Job:
Copy every line of the entries below word for word, changing nothing.

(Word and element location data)
────────────────────

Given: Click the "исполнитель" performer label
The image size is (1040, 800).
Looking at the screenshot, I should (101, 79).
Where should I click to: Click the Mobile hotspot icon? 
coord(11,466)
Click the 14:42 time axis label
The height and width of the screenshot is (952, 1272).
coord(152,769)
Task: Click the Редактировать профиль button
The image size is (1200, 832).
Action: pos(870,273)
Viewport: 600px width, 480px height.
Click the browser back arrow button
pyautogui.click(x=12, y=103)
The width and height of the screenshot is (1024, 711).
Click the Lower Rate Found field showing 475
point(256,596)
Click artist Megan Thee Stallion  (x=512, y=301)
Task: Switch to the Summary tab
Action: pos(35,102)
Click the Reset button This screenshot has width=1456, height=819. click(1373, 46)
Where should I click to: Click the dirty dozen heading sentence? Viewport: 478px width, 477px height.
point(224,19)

────────────────────

Response:
Given: Click the "исполнитель" performer label
The image size is (1040, 800).
Looking at the screenshot, I should (101, 79).
Where should I click to: Click the Mobile hotspot icon? 
coord(11,466)
Click the 14:42 time axis label
The height and width of the screenshot is (952, 1272).
coord(152,769)
Task: Click the Редактировать профиль button
The image size is (1200, 832).
Action: pos(870,273)
Viewport: 600px width, 480px height.
Click the browser back arrow button
pyautogui.click(x=12, y=103)
The width and height of the screenshot is (1024, 711).
Click the Lower Rate Found field showing 475
point(256,596)
Click artist Megan Thee Stallion  (x=512, y=301)
Task: Switch to the Summary tab
Action: pos(35,102)
Click the Reset button This screenshot has width=1456, height=819. click(1373, 46)
Where should I click to: Click the dirty dozen heading sentence? Viewport: 478px width, 477px height.
point(224,19)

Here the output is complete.